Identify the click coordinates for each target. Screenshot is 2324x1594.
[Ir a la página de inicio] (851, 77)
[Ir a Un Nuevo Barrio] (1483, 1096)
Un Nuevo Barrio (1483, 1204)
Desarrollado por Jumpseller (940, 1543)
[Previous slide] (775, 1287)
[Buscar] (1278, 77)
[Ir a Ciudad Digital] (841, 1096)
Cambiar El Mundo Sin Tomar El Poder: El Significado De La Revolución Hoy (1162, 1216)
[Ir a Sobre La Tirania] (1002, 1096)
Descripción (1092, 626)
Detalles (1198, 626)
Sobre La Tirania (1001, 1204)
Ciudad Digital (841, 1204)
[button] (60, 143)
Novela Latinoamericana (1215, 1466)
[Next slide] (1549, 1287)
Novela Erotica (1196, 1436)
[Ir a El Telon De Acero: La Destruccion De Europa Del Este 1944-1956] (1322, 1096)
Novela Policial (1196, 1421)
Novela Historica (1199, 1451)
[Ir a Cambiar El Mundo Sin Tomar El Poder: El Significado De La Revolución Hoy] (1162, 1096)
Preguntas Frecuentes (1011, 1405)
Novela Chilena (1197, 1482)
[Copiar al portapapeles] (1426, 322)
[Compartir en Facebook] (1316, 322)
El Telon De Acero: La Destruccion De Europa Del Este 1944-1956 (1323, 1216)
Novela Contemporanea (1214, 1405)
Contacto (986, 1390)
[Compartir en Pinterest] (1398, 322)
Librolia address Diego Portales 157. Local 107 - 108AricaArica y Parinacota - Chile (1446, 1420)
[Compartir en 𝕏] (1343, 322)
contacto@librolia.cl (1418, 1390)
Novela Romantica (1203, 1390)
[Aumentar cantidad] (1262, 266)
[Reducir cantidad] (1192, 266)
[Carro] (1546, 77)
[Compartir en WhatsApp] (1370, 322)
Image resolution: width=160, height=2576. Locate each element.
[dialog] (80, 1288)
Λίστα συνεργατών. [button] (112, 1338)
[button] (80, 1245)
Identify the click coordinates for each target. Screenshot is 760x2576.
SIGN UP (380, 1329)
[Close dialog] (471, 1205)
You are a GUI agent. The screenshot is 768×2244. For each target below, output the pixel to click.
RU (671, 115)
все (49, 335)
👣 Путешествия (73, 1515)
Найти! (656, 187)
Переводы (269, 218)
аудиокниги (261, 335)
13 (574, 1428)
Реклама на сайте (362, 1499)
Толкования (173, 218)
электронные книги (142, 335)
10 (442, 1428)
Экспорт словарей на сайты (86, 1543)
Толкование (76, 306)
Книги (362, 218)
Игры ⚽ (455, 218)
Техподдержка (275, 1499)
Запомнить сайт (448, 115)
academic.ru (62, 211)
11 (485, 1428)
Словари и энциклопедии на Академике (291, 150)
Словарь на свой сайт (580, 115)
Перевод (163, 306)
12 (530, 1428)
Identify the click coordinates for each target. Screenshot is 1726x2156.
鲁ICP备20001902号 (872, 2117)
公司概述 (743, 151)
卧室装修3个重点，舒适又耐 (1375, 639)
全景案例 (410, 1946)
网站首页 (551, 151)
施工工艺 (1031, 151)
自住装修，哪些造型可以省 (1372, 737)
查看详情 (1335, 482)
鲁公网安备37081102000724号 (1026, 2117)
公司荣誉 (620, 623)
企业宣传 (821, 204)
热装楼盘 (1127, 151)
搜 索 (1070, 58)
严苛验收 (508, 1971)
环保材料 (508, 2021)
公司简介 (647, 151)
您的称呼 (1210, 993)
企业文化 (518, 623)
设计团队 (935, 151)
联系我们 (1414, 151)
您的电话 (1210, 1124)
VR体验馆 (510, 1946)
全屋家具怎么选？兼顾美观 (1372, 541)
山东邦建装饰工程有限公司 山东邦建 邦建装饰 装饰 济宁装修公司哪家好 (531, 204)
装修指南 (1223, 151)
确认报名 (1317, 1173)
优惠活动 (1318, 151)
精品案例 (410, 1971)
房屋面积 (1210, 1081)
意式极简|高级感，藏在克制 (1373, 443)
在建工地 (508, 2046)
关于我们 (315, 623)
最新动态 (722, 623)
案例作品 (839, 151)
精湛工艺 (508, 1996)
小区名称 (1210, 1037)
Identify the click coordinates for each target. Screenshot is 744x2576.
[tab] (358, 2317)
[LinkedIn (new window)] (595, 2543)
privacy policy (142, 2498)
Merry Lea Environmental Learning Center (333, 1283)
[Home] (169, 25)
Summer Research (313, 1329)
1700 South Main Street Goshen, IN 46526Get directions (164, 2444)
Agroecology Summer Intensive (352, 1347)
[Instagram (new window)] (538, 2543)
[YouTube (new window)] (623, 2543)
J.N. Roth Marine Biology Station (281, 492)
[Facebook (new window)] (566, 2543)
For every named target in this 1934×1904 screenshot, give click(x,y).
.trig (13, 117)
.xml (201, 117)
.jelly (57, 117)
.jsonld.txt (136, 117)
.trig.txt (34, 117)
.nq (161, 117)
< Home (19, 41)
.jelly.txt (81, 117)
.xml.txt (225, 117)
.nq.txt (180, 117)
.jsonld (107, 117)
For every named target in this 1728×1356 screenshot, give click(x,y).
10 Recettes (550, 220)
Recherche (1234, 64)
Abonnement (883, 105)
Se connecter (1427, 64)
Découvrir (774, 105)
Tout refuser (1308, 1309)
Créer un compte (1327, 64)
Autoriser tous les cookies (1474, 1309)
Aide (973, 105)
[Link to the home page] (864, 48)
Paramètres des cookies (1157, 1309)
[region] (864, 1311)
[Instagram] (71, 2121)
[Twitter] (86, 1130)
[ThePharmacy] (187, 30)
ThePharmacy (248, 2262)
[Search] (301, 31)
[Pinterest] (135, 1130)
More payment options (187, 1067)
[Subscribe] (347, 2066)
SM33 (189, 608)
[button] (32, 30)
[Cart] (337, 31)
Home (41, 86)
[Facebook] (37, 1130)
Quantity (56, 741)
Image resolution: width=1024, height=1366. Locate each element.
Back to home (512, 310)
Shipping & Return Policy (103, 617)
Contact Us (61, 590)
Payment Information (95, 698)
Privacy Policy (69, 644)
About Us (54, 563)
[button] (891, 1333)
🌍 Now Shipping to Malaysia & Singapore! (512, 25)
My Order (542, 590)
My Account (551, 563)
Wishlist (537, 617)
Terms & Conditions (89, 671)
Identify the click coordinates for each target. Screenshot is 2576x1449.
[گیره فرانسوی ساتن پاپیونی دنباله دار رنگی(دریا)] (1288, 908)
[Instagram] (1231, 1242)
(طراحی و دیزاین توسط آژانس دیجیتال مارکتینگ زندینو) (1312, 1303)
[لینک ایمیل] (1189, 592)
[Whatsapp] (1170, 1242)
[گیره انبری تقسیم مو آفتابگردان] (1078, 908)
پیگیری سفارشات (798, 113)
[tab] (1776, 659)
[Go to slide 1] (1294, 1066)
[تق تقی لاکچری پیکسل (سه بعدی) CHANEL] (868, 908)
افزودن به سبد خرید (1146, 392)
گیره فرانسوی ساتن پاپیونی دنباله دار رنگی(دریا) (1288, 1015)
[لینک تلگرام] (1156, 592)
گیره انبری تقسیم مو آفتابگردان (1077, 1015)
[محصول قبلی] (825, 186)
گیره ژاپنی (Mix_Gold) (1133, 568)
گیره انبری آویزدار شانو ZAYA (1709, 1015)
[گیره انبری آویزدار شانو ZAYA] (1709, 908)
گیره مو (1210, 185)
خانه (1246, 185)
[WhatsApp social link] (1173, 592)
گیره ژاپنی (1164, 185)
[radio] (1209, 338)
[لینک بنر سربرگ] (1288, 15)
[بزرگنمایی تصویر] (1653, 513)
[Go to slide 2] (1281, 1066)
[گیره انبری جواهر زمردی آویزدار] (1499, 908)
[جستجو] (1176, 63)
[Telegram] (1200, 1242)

#### [Assigned task]
Where the line holding "[Compartir en 𝕏] (1343, 322)" appears in the listing above, start reproducing exactly, and end with the line holding "[dialog] (80, 1288)".

#### [Solution for this exercise]
[Compartir en 𝕏] (1343, 322)
contacto@librolia.cl (1418, 1390)
Novela Romantica (1203, 1390)
[Aumentar cantidad] (1262, 266)
[Reducir cantidad] (1192, 266)
[Carro] (1546, 77)
[Compartir en WhatsApp] (1370, 322)
Image resolution: width=160, height=2576. Locate each element.
[dialog] (80, 1288)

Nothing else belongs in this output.